# Sinking of the Edmund Fitzgerald



## Erimus (Feb 20, 2012)

'tis 42 years this week that this Laker was lost....

This song by Gordon Lightfoot tells the tale well:-

https://www.youtube.com/watch?time_continue=75&v=9vST6hVRj2A

geoff


----------



## lakercapt (Jul 19, 2005)

A haunting song by the lad from Orillia in Ontario. The weather on Lake Superior is something to behold with steep short waves which can reach amazing heights in a very short time. Speculation was she bottomed on Superior shoal which is a shallow spot close to the downdound track. Weather forecasting since this time has improved. The boat that was following noted the lights disappear and gave the alarm.
One time while on route to Thunder Bay I was caught out with a storm that developed quicker than forecast. I had to take shelter from the gale force SWly winds by steaming back and forward a 1/2 mile off the north part of Michipicoten Island for 12 hours. This on a multi engined boat. All but one engine was shut down. At the ends when we were nearing the time to turn we could see the wild seas and the wind whipping spray into the sky.We made it just in time as to have been caught out there would not have been funny!


----------



## Erimus (Feb 20, 2012)

Thought you would have something to add to our knowledge...thanks
geoff


----------



## ninabaker (May 4, 2012)

I knew nothing of this tragedy until I heard a similar song sung in one of the very best episodes of Due South, which then led me to the real story. 
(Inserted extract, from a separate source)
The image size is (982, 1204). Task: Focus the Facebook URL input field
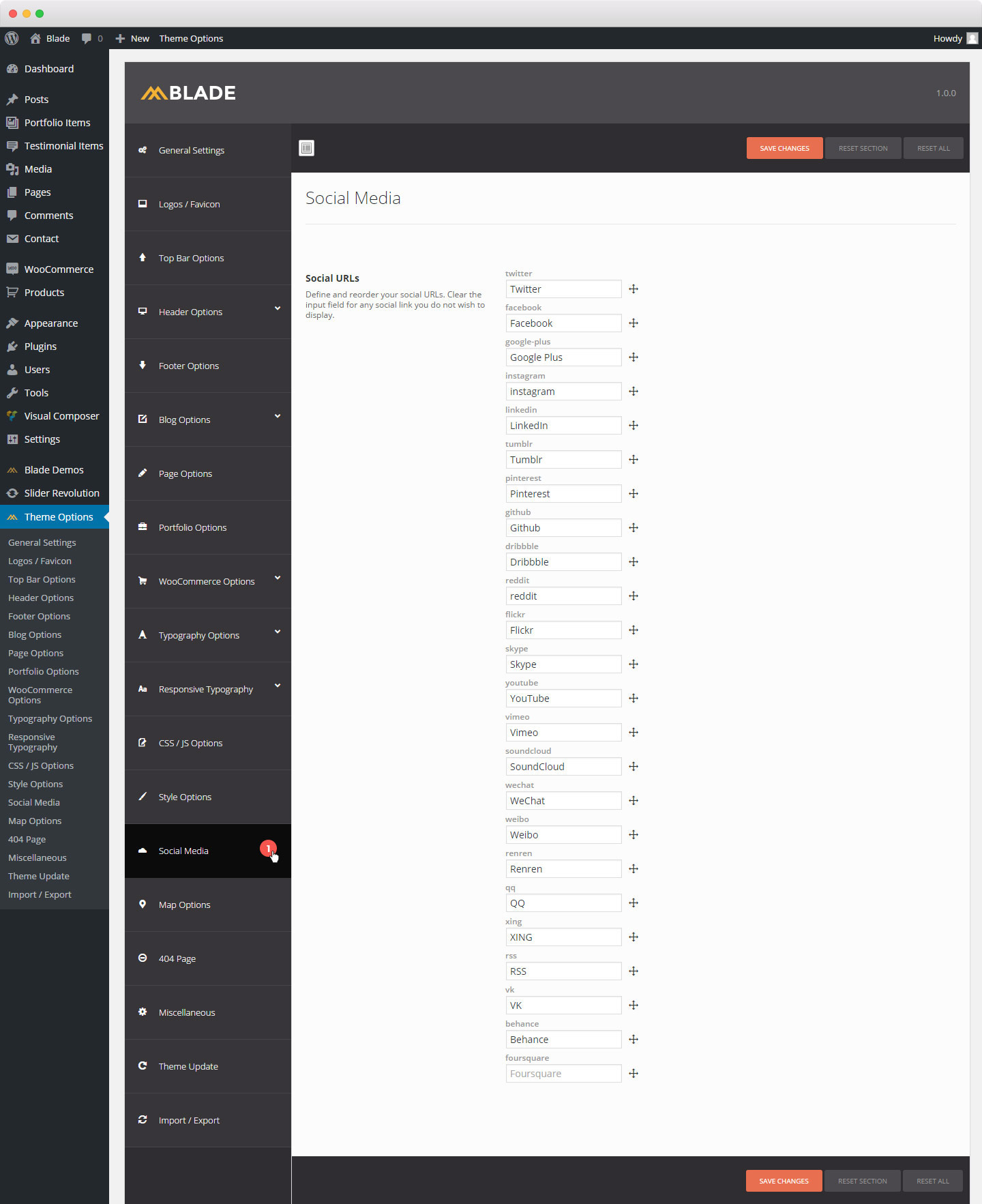point(563,323)

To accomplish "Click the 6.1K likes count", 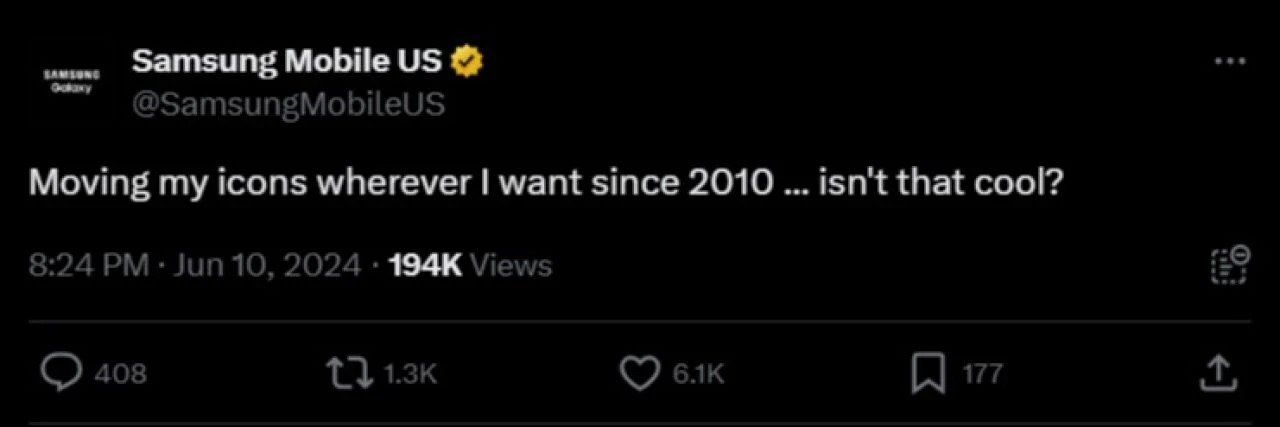I will 698,374.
It seems that Paul Gross hoped to use the original tune for the "Mountie on the Bounty" episode. He tried to secure the rights to use the song, but out of respect for the families who wished not to be reminded of the tragedy he didn't pursue the option. He instead wrote the similarly themed 




I particularly like the modern take on Heart of Oak - "Steel boats, iron men"

nina


----------



## Dartskipper (Jan 16, 2015)

There was a book written about this tragic episode, "The Gales of November."

I was in the States when it happened, and thought then how sad the loss was. I sent the book home to my Dad so that he could read it.


----------